Post by Oryza5 » Sun Jan 10, 2016 5:59 pm

Todd, thanks so much for posting this double top build and your experience making it work. I own two single topped Contreras Sr. guitars (5-fan model from early 1970s and a 7-fan model from 1982). They are very nice instruments but I have been very interested in the double top model made by Contreras Jr. I'm told that the Contreras II double top voice is very powerful loud, but I'm not aware that either the inner top or the back plate are ported as you have done in this example. Do you or anyone else have any insight? I believe the Contreras II double top uses cedar for the inner top, not a stiffer hardwood as one reader suggested. If you have any additional learnings now that a few years have passed since you finished the instrument. I also play steel string archtop and wonder if this concept could work there as well? Advice is greatly appreciated.

Update 1/18/16. I was inquiring about features on a Contreras II Double Top for sale on eBay. The seller kindly answered my questions and confirms there is no sound port on the inner top. Instead the seller describes bracing and a block connected to the inner top. This seems more like a sound post on a bowed instrument which connects the top to the back. On a violin, most of the back plate is free to vibrate with the top. If you've ever played a violin without a sound post you know what a difference that wedged-in stick of wood makes. I can envision a wedged-in sound post approach working on an archtop guitar using a tailpiece with only downward pressure on the bridge (here the sound post pushes both plates away from each other).

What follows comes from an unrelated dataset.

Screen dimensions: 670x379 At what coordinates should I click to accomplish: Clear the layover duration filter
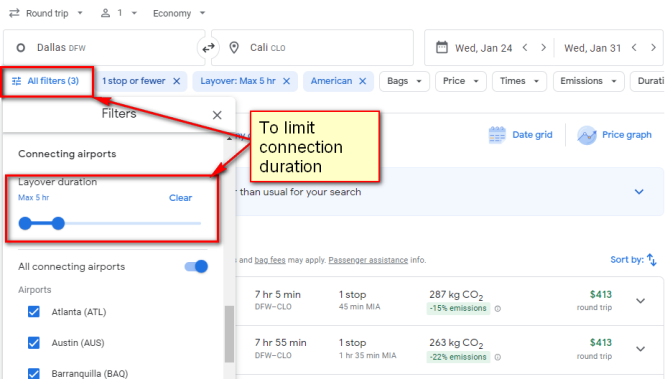(180, 198)
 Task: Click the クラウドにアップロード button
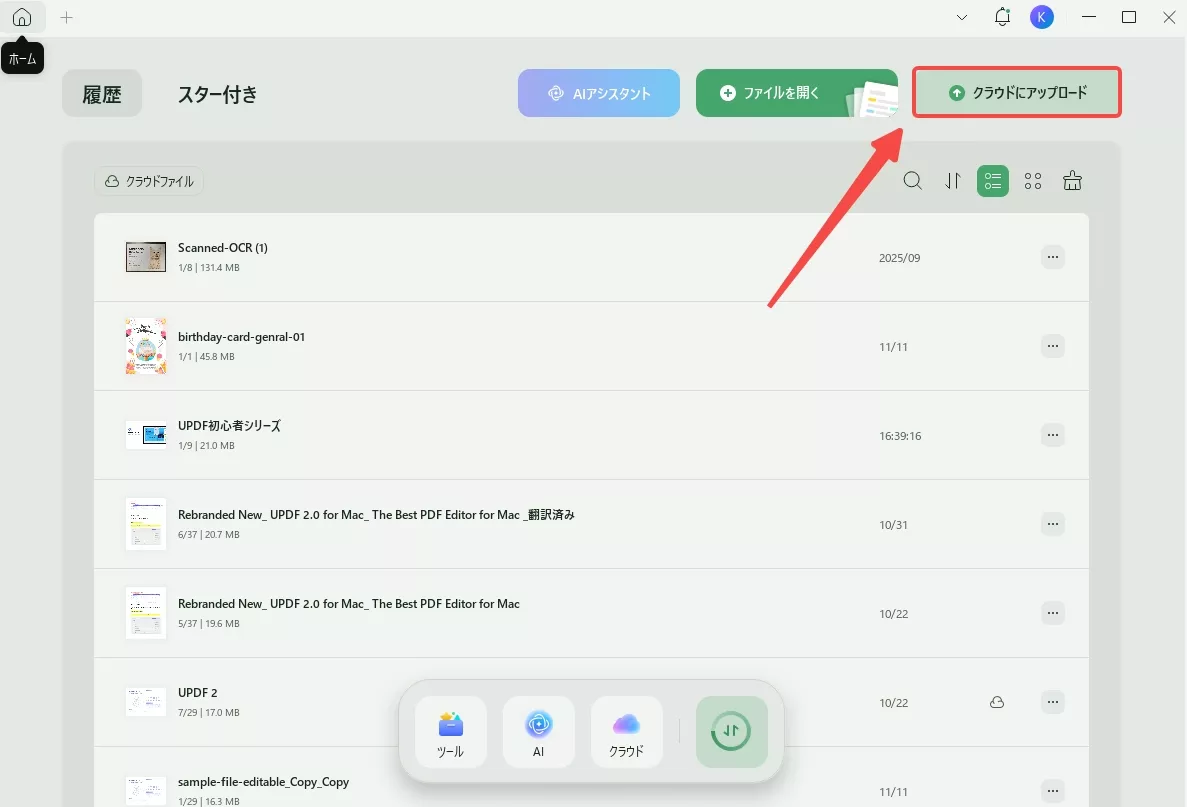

But on a flat top with a glued bridge & saddle the top will naturally lift up under string tension. A wedged sound post would have an undesirable effect, pushing the top up more. So one way Cotreras II may have solved this by pulling the two tops towards each other with the sound post, then both tops could still be lightly braced and vibrate together. This could be done with two dovetail type joints or v joints, one in the block described by the seller, the other in a similar block on the underside of the top. I'm just guessing here folks, but remain intrigued by this natural concept.